Jim simply said “Airport” in a low gravelly voice when he climbed into the old yellow cab. We were both especially tired after the previous night’s adventure. Even through the closed windows of our hotel room, the noise of the people in the streets had been too loud to invite a normal night’s sleep. This morning neither of us was inclined toward happy cabby conversation.
We were side-by-side, holding hands, on the worn back seat of the taxi, headed home after our summer holiday in Greece. Mother Nature had birthed another day just like the fourteen days before. The sky was the same blue as the stripes that grace the country flag, and the sun was hot and rising fast from the horizon. The cab moved with ease along the newly paved road to the airport. The streets were unusually quiet. The city was recuperating, and the calm outside was refreshing.
Kostas, our young Greek cabby with black coffee hair and skin the color of Paradise Beach’s golden sand, did not notice how we relished the peacefulness. His smile reflected the exuberance of an entire country as it reached us in the rearview mirror. He was a live wire, like he’d had a few Red Bulls for breakfast. Over the radio playing local pop tunes, he couldn’t stop talking about the futbol game last night. His voice rose with excitement as he described the critical winning play.

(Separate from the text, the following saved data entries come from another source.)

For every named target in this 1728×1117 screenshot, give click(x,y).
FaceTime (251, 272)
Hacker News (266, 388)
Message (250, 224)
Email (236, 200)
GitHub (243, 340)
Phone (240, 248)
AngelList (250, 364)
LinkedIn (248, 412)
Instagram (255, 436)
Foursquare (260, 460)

The Greek team had pulled off one of soccer’s greatest historic upsets. They beat Portugal 1-0, in Portugal, at the 2004 Euro Cup. The underdogs had their day, and the fans were intoxicated by the conquest. And, everyone in Athens was a fan. Millions of people high on their boys’ domination at the competition.
We remembered the night before and the vibrancy of the big game, how the experience was a delicious holiday desert. Every square in the city was full of energy, and the tables and chairs overflowed from outdoor cafes. Large screen TVs were set up on the patios outside, with every eye glued to the screen. As the action of the game unfolded, there was a rhythm to the crowd. Like waves, there were eruptions of cheering, followed by stretches of silent intensity, with the occasional group groan.

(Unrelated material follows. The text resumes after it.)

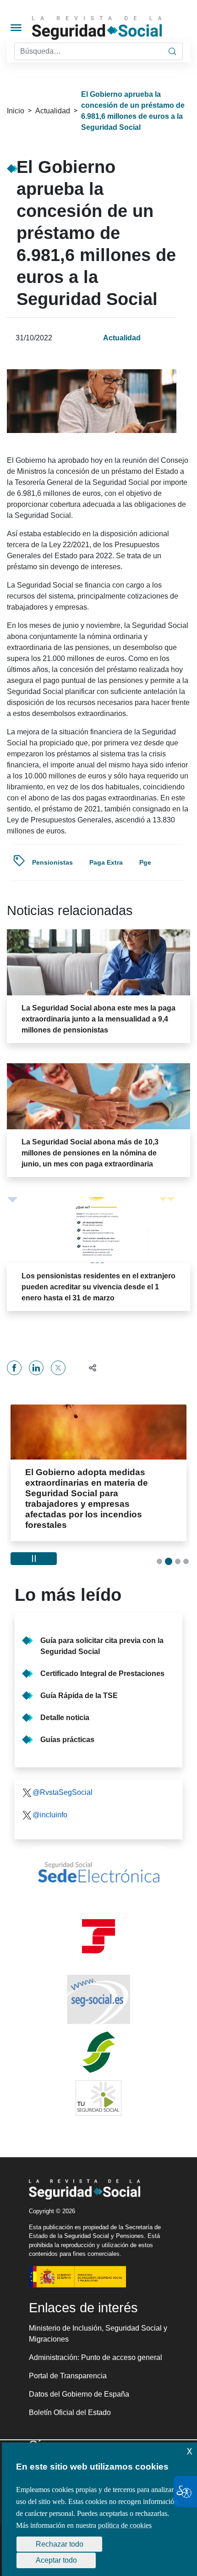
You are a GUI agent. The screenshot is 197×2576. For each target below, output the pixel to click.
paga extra (106, 862)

We’d loitered on Monastiraki Square after dinner. The pull of the crowd had lured us in. Decked out in our newly purchased matching white T-shirts bearing the Greek flag, the locals were welcoming. The collective energy of the city drew us into its midst, and we watched the game like it was one of the University of Georgia football games of our grad school days. We cheered as players with vowel-filled names like Zagorakis and Seitaridis made a play after successful play.
The city had erupted like a volcano when the game ended in victory. We were swept up in an explosion of joy. People everywhere danced and hugged and cheered, “Hellas!” As we walked back to the hotel, our hands held together spoke silent words of gratitude – what a capstone to our vacation! We’d smiled at passersby and joined in the camaraderie: “Hellas!” From our room at Hotel Atalos, we watched fireworks dance in the sky. The music of fire crackers popped. A low roar permeated from everywhere as people continued into the night in celebration.
In the cab, our memories of the previous night having risen like morning pastries in the quiet neighborhood shops of the recuperating city, we succumbed to the energy still sizzling the morning after. We smiled at each other, in that way that communicates something shared, as if it included a secret wink. Before we knew it, tumbling from our lips it came: “Hellas!” For Kostas and the happy people of Greece we gave one final cheer.